Mates’ Crates: Willie Hutch – Love Power

Mates’ Crates, a series headed up by our friend Andrei Sandu, dives into the tales behind records and digs deeper into our connections to music. This time, solid seventies soul from Willie Hutch with “Love Power”. 

Label: Tamla Motown | Year: 1974 | Discogs: Willie Hutch – Love Power

There’s almost ten years between when I heard Willie Hutch and when I knew I’d heard Willie Hutch.

If you’ve heard Dr. Dre’s album “The Chronic” – his solo debut after splitting from N.W.A. – you’ve heard Willie Hutch too.  The opening moments of  Dre’s “Rat Tat Tat Tat” sample the start of Hutch’s “Brother’s Gonna Work It Out“, recorded for the soundtrack of 1973 blaxploitation film The Mack.

The story of the blaxploitation genre itself is an interesting one I’ve touched on before, given its ties to iconic music including Curtis Mayfield’s “Superfly”,  James Brown’s “The Boss” and Isaac Hayes’ “Hung Up On My Baby”. Emerging in the 1970s in a transparent effort to appeal to black urban audiences, the films were among the first to feature black characters in major roles as protagonists, though these often played on negative stereotypes including criminal activity.

Alongside Dre, rappers from 2Pac and Daz Dillinger to Chief Keef and Kanye West have drawn on “Brothers…”. It is the opening track and namesake of The Chemical Brothers’ 1998 mixtape, as well as the likely namesake of a 1990 track by Public Enemy.

Much to my surprise, I’d very encountered the opening dialogue of “Brothers…” in the intro to podcasts by early-2010s ‘deep house’ label OFF Recordings (I know you were into that stuff ten years ago too). My chance encounter with OFF head honcho Andre Crom on the Barcelona Metro is a story for another time.

I’m digressing even more than usual. In short, Willie Hutch’s music has been all over the place. Including on my radio show, where I’ve played both “Brothers…” and his (even) more soulful “A Love That’s Worth Having“.

So when I spotted a Hutch record while digging in London (and for a fiver too!), it came straight home with me. As it turns out, “Love Power” – which I hadn’t heard before owning it – was his biggest chart hit.

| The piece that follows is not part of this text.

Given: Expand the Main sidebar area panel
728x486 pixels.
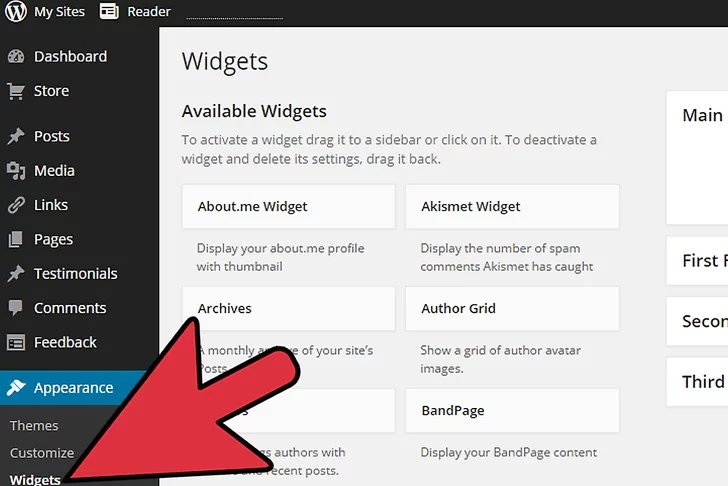Looking at the screenshot, I should (697, 158).
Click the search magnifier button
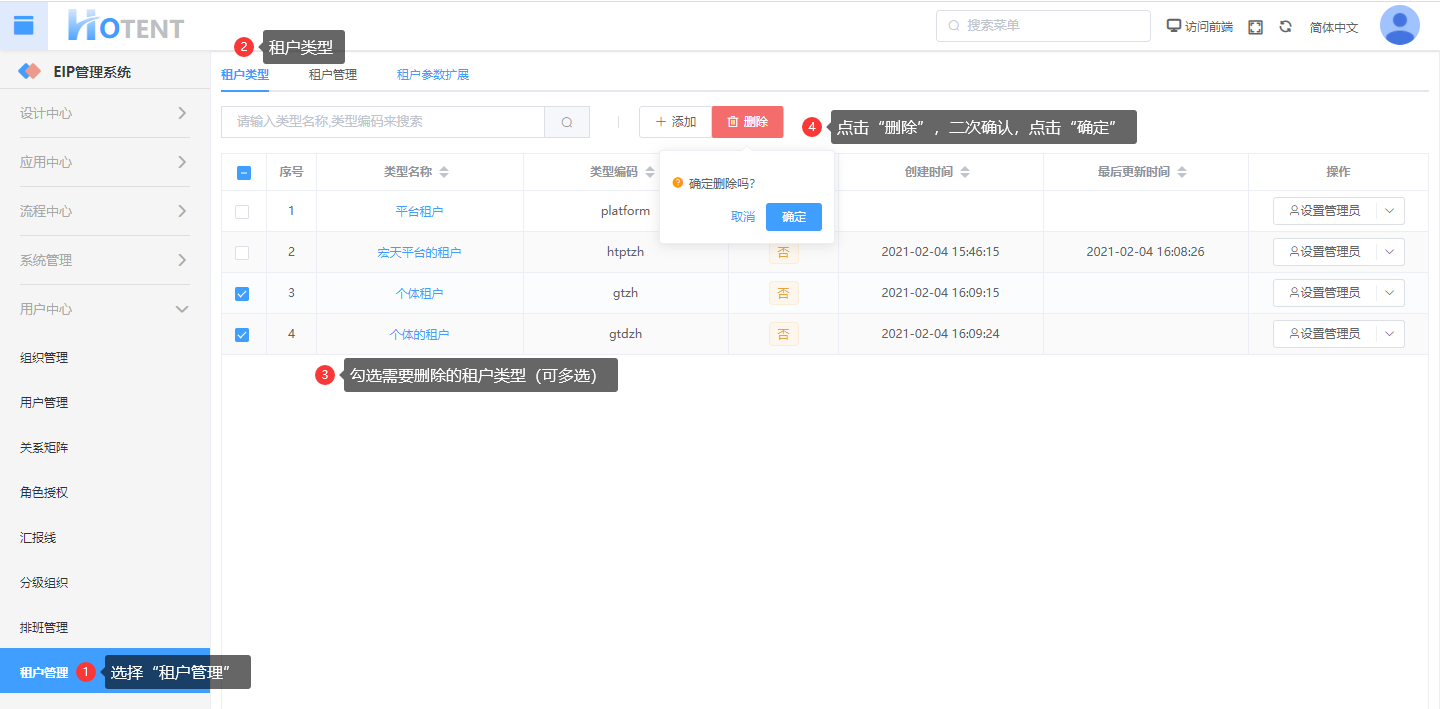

The B-Side, “Get Ready For The Get Down” is a really nice groove too.

But as you can probably tell, this piece isn’t really about “Love Power”, it’s about the magnificent Willie Hutch. Born in Los Angeles in 1944 then raised in Dallas, Hutch signed his first record deal at the age of 20, then moved back to LA. He was soon writing and producing for pop/soul group The 5th Dimension, best known for “Age of Aquarius” – Grammy Record of the Year in 1970. Over his career, Hutch wrote and produced for Motown legends including The Jackson 5 on “I’ll Be There”, Smokey Robinson and Marvin Gaye.

You’d already heard Willie Hutch. And now you know it.